Wednesday, February 11, 2015

Troubleshooting - Failed to write file data on cluster disk 1 partition 1, failure reason: The disk structure is corrupted and unreadable

One of the initial task in setting up a windows cluster for SQL failover cluster, is to validate if the servers fulfill all the network, storage, hardware and software requirements. It helps you to work through the setting up and straights things up before the really deal.

Sometimes, it is a step with full of surprises, especially when you don't have the control over how the server was set up. To be fair, it is quite a list of items and it is fair to say my network/system team missed on one or two things, which is still acceptable. Validation is like a QC check against the built servers to match the standard. On the other hands, some issue would just a pure kind of jerk that shows up to make your hard day harder.

I have the following issue returned, on the storage section, which make me and my network/SAN dude scratch our head a bit. The "Validate a configuration" check shows:

Interestingly, new shared drive created at the SAN shows up as corrupted. I tested the drive and I can read and write to it. It just not pass the validation. First come to my mind, is to reformat the drive 1 from the disk management msc. And that doesn't help. Indeed, I realise that the approach was wrong.
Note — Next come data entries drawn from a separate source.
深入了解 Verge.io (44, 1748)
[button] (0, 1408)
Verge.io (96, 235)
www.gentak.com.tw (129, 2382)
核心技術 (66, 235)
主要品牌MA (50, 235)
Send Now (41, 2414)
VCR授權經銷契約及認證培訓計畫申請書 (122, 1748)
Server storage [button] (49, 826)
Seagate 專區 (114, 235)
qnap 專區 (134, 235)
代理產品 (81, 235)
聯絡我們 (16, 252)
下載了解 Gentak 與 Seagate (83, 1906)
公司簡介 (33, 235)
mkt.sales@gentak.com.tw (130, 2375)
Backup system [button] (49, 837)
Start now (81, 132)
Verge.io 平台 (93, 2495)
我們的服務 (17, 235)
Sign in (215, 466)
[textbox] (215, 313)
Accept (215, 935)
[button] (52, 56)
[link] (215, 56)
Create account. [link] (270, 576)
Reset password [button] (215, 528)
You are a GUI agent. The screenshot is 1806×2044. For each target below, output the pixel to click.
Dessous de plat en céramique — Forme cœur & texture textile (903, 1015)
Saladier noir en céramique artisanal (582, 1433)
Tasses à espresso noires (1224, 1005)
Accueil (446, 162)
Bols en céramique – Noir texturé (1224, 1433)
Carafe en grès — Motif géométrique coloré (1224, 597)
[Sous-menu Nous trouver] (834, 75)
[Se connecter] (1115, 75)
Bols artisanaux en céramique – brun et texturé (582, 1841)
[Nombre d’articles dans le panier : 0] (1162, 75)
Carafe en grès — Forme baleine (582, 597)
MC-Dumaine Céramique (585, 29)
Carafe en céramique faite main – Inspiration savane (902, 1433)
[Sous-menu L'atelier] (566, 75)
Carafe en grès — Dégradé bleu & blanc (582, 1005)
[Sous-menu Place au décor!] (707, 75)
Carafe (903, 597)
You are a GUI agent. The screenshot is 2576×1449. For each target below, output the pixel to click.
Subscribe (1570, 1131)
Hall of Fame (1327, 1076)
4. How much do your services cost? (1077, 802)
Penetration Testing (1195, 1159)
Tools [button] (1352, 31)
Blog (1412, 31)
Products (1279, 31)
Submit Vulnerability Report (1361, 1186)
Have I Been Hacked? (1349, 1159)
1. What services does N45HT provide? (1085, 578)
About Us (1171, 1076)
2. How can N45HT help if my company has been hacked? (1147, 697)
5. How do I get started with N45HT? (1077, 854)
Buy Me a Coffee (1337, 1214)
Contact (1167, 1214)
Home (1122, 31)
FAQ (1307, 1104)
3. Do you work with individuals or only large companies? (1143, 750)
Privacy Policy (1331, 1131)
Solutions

I researched on a few forums to look for the solution. First everyone suggested that (potential) Cluster Disk 1 doesn't corresponding to the physical disks which listed in the disk management msc. To determine what disk is the troublemaker, we need to check the List Potential Cluster Disks at the storage section in the validation report, then take a note of the disk ID. For example, I have an issue with Cluster Disk 1, and look up the list of potential cluster disks give me the ID c188f5ac:

Then, from the List All Disks, which lists any disk attached to the servers, we can then identify the disk in trouble with the disk ID mentioned above.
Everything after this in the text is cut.